O diagnóstico veio logo. Larissa apresentava uma má formação na audição interna. ''Descobrimos o problema quando ela tinha quatro anos. Na época já tinha perdido parte da audição. Foi submetida a uma cirurgia e colocou dreno nos dois tímpanos '', lembra Lidia, que hoje comemora os resultados do tratamento. A filha, segundo ela, apresentou melhoras significativas, aumentando a capacidade de concentração, o que refletiu positivamente na aprendizagem. ''Serei eternamente grata'', diz.
O exemplo de Lidia pode servir de alerta. É preciso ter cuidado antes de estigmatizar uma criança como desobediente, agitada ou preguiçosa. Às vezes são sintomas de um problema de saúde ou de um distúrbio que interfere no processo de aprendizagem. E para identificar características preocupantes a escola deve contar com profissionais capacitados, uma vez que é mais fácil detectar determinados problemas no ambiente escolar do que no meio familiar.
''Quando os sintomas são detectados, a família deve ser logo comunicada e orientada pela coordenação, como aconteceu comigo'', afirma Lidia, que é coordenadora pedagógica do Ensino Fundamental I do Colégio Londrinense. Segundo ela, os distúrbios mais comuns são TDAH (Transtorno de Déficit de Atenção e Hiperatividade) e Dislexia.
A dislexia, de acordo com a coordenadora, é a dificuldade no processo de desenvolvimento da leitura e da escrita. ''A criança não compreende o que lê e escreve de forma errada, mas não percebe o erro'', explica, ressaltando que o problema na maioria das vezes é desencadeado por razões genéticas.
Sintomas também comuns são desatenção, atraso no desenvolvimento da fala e da linguagem, fraco desenvolvimento da coordenação motora, falta de interesse por livros impressos e atividades escritas. Mas o fato de apresentar alguns desses sintomas não indica necessariamente a presença da dislexia. Segundo a Associação Nacional de Dislexia (AND), o diagnóstico acontece após a aplicação de testes de linguagem e de inteligência, que devem ser realizados por fonoaudiólogos e psicólogos.
Caso o problema seja confirmado, a criança disléxica deve receber um tratamento multiprofissional para estimular o processo de aprendizagem.
Outro complicador que pode ser diagnosticado em idade escolar é o TDAH, que acomete cerca de 7% da população mundial, atrapalhando o desenvolvimento tanto no aspecto cognitivo quanto no social. ''O aluno pode ser hiperativo, ter déficit de atenção ou apresentar os dois problemas, o que agrava a situação'', explica a coordenadora do Colégio Londrinense. Segundo ela, uma criança agitada pode não ser hiperativa. ''Diante dos sintomas, é preciso encaminhar o aluno para profissionais especializados para confirmar a presença -ou não - do TDAH'', orienta.

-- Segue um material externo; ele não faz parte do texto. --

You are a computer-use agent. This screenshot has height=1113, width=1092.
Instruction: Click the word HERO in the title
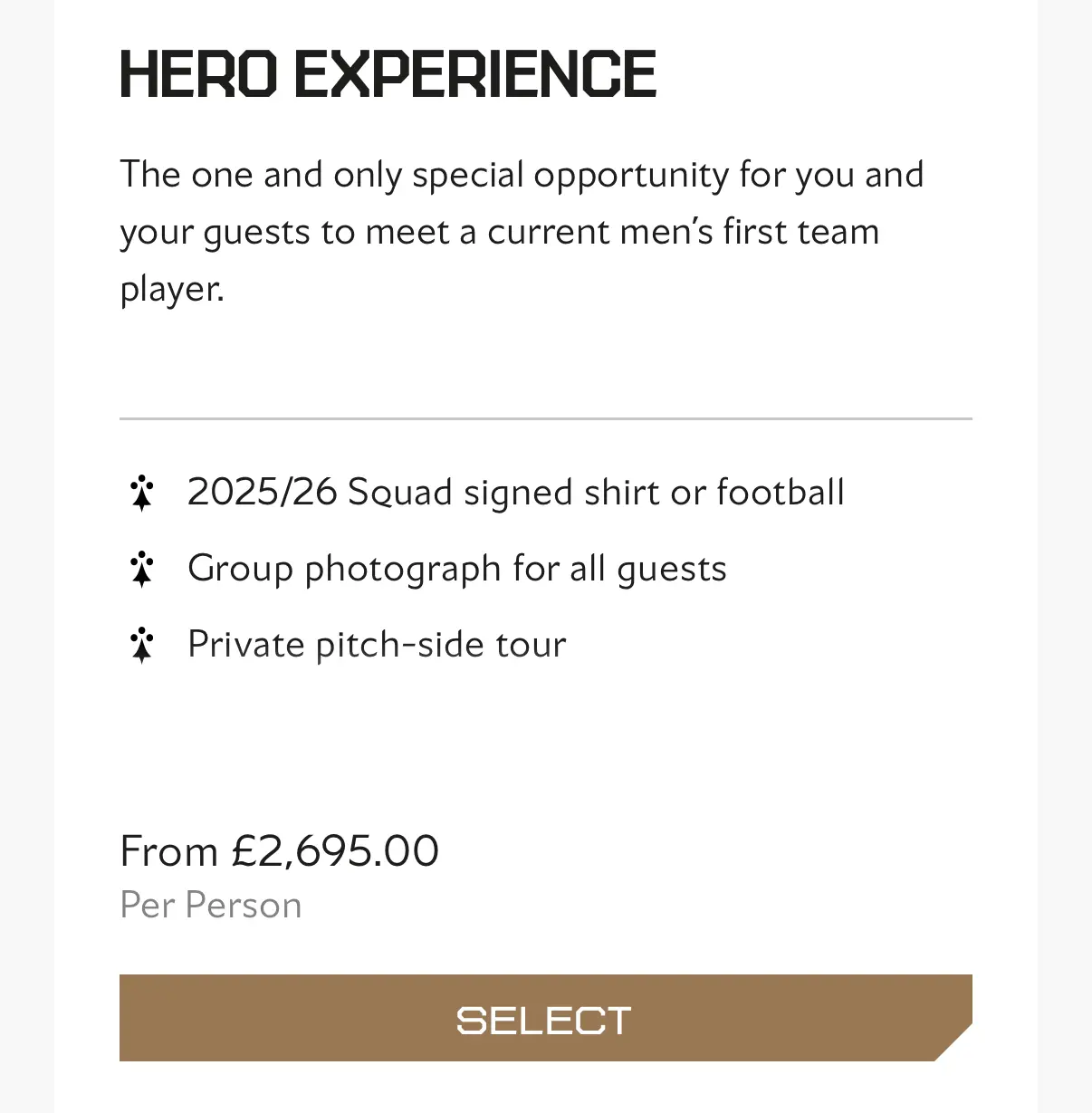pyautogui.click(x=198, y=74)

Os principais sintomas do transtorno são dificuldade de concentração, agitação excessiva e problemas de aprendizagem. O tratamento indicado também envolve profissionais de diversas especialidades, como psicologia, psiquiatria e neurologia. Em alguns casos, é necessário a utilização de medicamentos.
De acordo com ela, os professores também devem estar atentos aos sintomas que indicam problemas de visão e audição. Crianças que falam muito alto, pedem constantemente para a pessoa repetir o que disse, são distraídas e agitadas podem apresentar problemas de audição. Já as que sentem dores de cabeça, precisam aproximar o livro ou caderno dos olhos para ler e têm erros de escrita podem estar com dificuldades de visão.
O problema muitas vezes pode ser simples e o tratamento também, mas o diagnóstico precoce pode fazer toda a diferença para o desenvolvimento e futuro da criança. ''Quanto mais cedo iniciar os tratamentos melhores serão os resultados'', reforça Lidia.